## TEXTO DE LECTURA
Saldremos de la crisis, habiendo afianzado un nuevo orden socioeconómico, en el que el poder ha pasado de la industria a los grandes consorcios financieros de inversión. Su negocio consiste en reclutar capital privado y reinvertirlo en los distintos sectores económicos —inmuebles, fábricas, hospitales, seguros, cadenas comerciales— con el único objetivo de obtener los máximos beneficios. Leo en EL PAIS que “a finales de 2013, el patrimonio bajo gestión de los fondos de inversión en todo el mundo se situó en 22,1 billones de euros y el de los fondos de pensiones, en 18,1 billones. Entre ambos manejan un patrimonio equivalente al 75’5 % del PIB mundial”.
Esta ingente suma está en manos de cada vez un menor número de gestores, estadounidenses casi la mitad de ellos. El mayor sin duda es BlackRock, instalado en Wall Street. Se acerca a los tres billones de euros la cantidad invertida, creando a su vez una red de entidades financieras ligadas, o simplemente dependientes, cuyo conjunto supera con creces el poder de los Estados, incluso el de los más potentes. Fuertemente endeudados, lejos de poder controlarlos, los Estados están cada vez más sometidos a lo que dicten los grandes consorcios financieros.
La privatización de los servicios sociales será la mejor fuente de enriquecimientos de los nuevos conglomerados.
En esta nueva etapa del capitalismo financiero tendremos que habérnoslas con un mercado de trabajo muy distinto, caracterizado por una enorme diversificación, sin que, ni aun así, sea capaz de absorber una buena parte de la mano de obra no cualificada, incluso con dificultades para emplear la altamente cualificada en ramas que pierdan actualidad, o en actividades en las ciencias y las artes que el Estado, o la iniciativa privada, dejen de subvencionar.
Con el capitalismo financiero el empleo fijo que prevalecía en la industria se ha hecho cada vez más raro. En 2008 en Alemania había caído al 60% con un descenso aún mayor en el sector de servicios. Con la disminución de los convenios colectivos y el aumento de empleos temporales y de media jornada —precarización del empleo— así como otras formas de contratación, como el préstamo de mano de obra, tanto en los países menos competitivos, como en amplios sectores sociales de los países pilotos, se constata un descenso de los salarios reales y un deterioro constante del Estado social, cuyos servicios se han convertido en fuente ambicionada de ganancia para los grandes consorcios financieros. La privatización de los servicios sociales se revela la nueva, y probablemente la mejor fuente de enriquecimiento de los consorcios financieros.

## DATOS EXTRAÍDOS
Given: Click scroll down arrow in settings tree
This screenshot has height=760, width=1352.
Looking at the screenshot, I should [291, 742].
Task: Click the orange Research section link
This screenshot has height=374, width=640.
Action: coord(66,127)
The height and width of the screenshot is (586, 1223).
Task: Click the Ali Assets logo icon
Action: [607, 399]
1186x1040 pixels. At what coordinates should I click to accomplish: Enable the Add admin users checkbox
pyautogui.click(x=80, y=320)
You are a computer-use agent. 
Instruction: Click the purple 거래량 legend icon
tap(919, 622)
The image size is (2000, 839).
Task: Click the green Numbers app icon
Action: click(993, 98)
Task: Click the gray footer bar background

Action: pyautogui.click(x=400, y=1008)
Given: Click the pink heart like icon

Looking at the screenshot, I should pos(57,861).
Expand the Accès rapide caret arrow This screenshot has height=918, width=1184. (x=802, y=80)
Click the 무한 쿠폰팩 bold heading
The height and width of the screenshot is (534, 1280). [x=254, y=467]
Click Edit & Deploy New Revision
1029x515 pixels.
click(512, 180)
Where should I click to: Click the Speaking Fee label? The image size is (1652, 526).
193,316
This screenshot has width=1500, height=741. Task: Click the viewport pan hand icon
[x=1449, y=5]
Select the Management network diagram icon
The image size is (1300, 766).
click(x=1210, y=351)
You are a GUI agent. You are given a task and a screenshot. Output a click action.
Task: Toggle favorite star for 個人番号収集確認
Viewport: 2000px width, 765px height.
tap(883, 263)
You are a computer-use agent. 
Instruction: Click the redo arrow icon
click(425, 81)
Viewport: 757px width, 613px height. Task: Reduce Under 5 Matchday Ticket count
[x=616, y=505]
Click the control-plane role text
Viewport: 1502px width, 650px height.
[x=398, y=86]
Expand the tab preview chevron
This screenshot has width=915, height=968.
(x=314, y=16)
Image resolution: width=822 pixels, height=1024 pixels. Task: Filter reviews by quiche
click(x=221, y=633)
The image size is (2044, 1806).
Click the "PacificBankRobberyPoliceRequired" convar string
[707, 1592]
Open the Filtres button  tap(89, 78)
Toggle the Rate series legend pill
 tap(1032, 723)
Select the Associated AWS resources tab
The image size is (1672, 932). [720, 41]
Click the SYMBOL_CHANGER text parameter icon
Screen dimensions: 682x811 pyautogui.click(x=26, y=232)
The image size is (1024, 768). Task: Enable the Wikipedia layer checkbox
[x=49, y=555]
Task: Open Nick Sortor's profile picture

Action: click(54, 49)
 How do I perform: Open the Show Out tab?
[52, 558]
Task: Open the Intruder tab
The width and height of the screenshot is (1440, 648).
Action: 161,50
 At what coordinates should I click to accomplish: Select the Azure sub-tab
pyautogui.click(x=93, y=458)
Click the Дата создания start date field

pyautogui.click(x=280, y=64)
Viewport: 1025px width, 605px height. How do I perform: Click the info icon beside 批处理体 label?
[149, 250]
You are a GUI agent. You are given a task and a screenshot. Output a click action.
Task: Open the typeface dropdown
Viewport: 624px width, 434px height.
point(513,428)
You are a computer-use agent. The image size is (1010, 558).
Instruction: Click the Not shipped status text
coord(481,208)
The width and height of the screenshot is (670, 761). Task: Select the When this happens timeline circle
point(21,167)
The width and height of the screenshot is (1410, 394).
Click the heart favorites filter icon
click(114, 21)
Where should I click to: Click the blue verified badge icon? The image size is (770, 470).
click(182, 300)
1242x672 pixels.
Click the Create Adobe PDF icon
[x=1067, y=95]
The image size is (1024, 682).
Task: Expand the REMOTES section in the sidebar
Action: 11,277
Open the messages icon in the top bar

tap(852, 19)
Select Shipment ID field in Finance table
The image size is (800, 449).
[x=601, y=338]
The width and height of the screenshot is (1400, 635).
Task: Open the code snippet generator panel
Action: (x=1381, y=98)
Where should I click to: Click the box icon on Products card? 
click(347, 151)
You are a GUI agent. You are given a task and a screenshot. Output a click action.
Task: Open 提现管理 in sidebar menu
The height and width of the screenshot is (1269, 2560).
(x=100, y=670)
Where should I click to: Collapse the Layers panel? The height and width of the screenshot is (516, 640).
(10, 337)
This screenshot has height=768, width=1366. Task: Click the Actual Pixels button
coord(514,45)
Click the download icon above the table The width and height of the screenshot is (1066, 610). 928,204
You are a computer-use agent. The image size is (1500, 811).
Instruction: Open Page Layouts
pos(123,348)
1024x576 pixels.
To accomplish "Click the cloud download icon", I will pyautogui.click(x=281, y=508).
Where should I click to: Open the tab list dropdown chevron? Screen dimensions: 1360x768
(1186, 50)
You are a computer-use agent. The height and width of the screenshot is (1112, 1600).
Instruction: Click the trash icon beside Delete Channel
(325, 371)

## TAREA PENDIENTE
Responda, a partir del texto sobre el capitalismo financiero, estas preguntas:
(a) Según la cita de EL PAIS, ¿qué patrimonio gestionaban los fondos de pensiones en todo el mundo a finales de 2013?
(b) ¿Dónde está instalado BlackRock?
(c) ¿A qué porcentaje había caído el empleo fijo en Alemania en 2008?
El material no interviene en modo alguno en esta actividad.

## RESPUESTA PROPUESTA
(a) 18,1 billones de euros.
(b) En Wall Street.
(c) Al 60 %.